Minneapolis-St. Paul Inter-national Airport (KMSP) ranks 16th in the nation for air traffic, a constant mix of airline, business aviation and military airplanes. It’s harried enough to also challenge some general aviation pilots. A great alternative to KMSP sits just five miles northeast, St. Paul’s Downtown Holman Airport. KSTP’s Runway 32 stretches 6,500 feet and is served by the ILS/LOC 32 approach, and offers circling opportunities to the airport’s other two Runways, 27 and 31. Additional approaches are available as well.
A. Those Cross Radials
Before flying this approach, pilots who regularly fly without a GPS or with one that’s not IFR-certified may want to refresh their VOR intercept and tracking skills. They’ll be needed to identify intersections along the localizer like KIKKY, RULDE and HOVIN that pinpoint the IAF and the FAF, as well as stepdown fixes for added situational awareness. It’s important to understand the DME fixes along this approach are generated on the IBAO localizer frequency — 111.5 — highlighted by the “ILS DME” and the “IBAO” notes next to each DME fix.
B. DME or RADAR Required
Note No. 1 makes it clear that radar or DME is required to execute this approach although it might appear a bit confusing since the plan view includes the singular note “radar is required for procedure entry from the en route environment.” The point is there’s no clear method for pilots to establish themselves onto this approach heading toward an initial approach fix without either being vectored by radar or using a GPS to identify the waypoint.
C. Two Possible Missed Approaches
Once an aircraft flying the missed approach reaches the WHISK intersection, there are two possible directions to head. One asks the pilot to enter a holding pattern created on the MSP VOR 037 radial.

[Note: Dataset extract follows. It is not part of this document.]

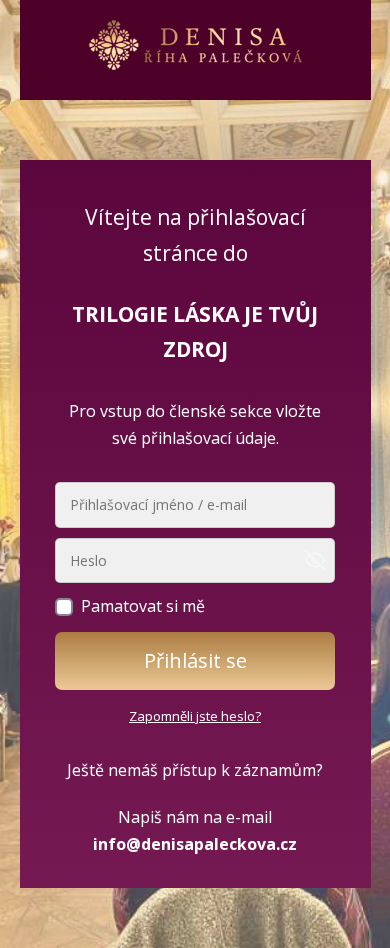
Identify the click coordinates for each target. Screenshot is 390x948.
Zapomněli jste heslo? (195, 716)
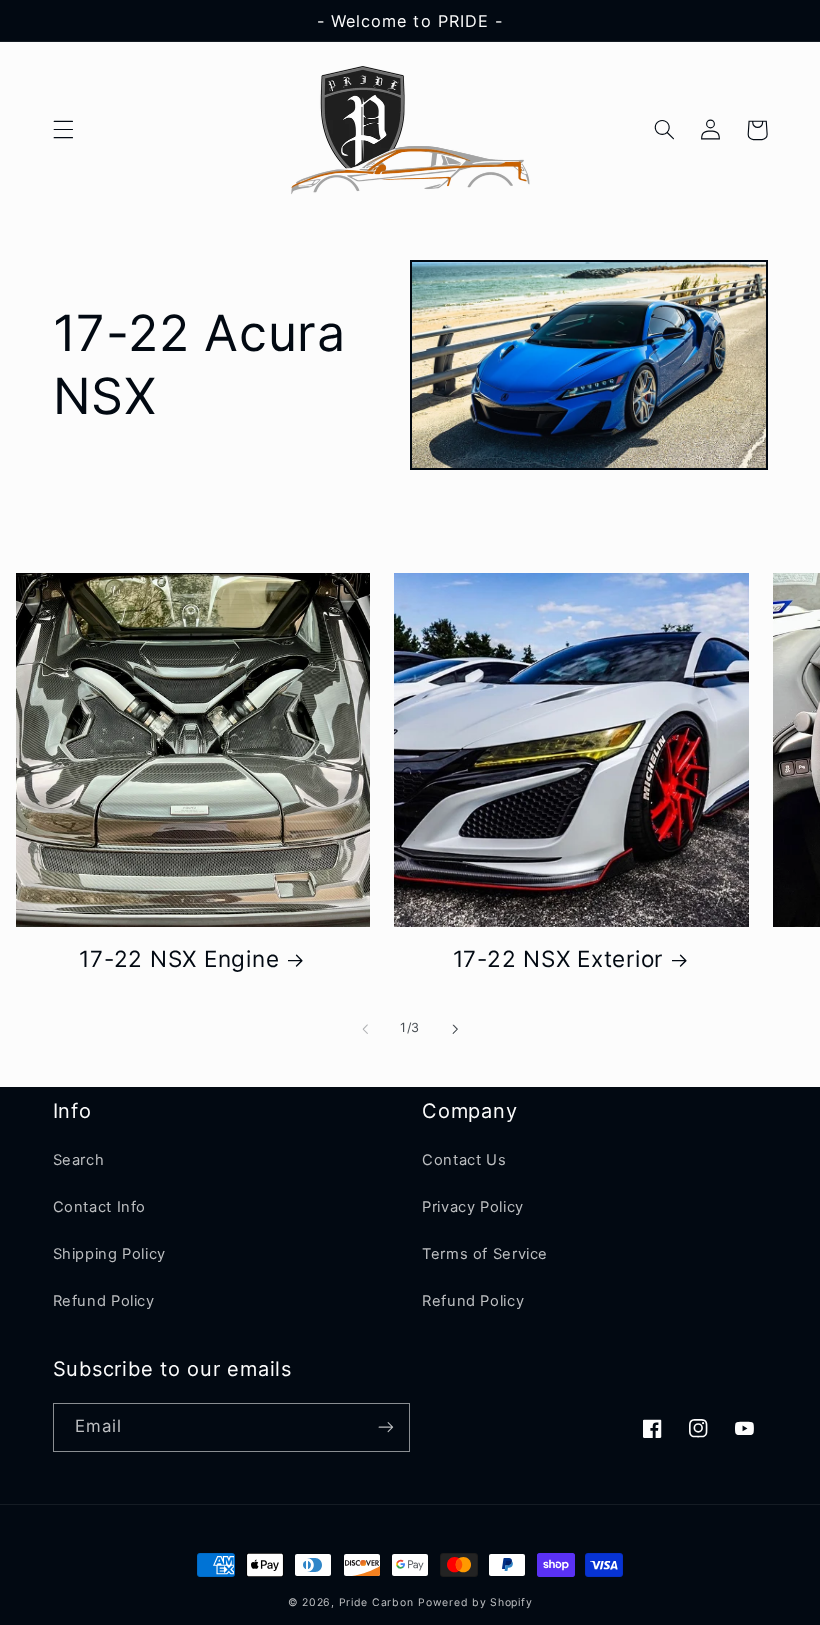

The pilot actually establishes the airplane on the reciprocal, 217-degree heading inbound. Alternately, upon reaching WHISK, the aircraft might fly a different holding pattern using the 011-degree radial from the Farmington VOR (FGT) using the reciprocal, the 191-degree heading inbound toward FGT. You can expect ATC to assign the alternate hold if either the MSP or the Gopher (GEP) VORs are out of service and the aircraft is not equipped with an IFR-certified GPS that could be used to substitute identification of a holding point.
D. Visual Descent Point
The “V” at D2.3 IBAO indicates a visual descent point — a practical solution created to help pilots avoid a steep descent at the last moment when they are already close to the ground. If pilots have not spotted the runway environment by the time they reach the visual descent point, it’s unlikely they’ll be able to execute a landing using a normal rate of descent. If an unusual maneuver might be required to reach the touchdown zone, the appropriate response is to fly a missed approach.
E. 0 DME Doesn’t Indicate the MAP
Even though the DME indicated at the missed-approach point is generated on the localizer frequency, that does not mean the MAP has been reached when the DME reaches 0. That’s because the antenna generating the DME is not installed at the approach end of the runway. Pilots flying a localizer approach that would use a minimum descent altitude and time can be prepared to execute a missed approach when the DME reads 1.1 because that’s when the aircraft is actually crossing the runway’s end. During a localizer-only approach, the MAP is reached at the expiration of time calculated for the aircraft to fly inbound once it passed the FAF at RULDE, as long as the speed is maintained. When using an IFR GPS to sequence the approach, in many cases the distance will count down to 0 at the MAP. That’s because the GPS is counting down from an FMS-based waypoint, not the localizer’s DME distance.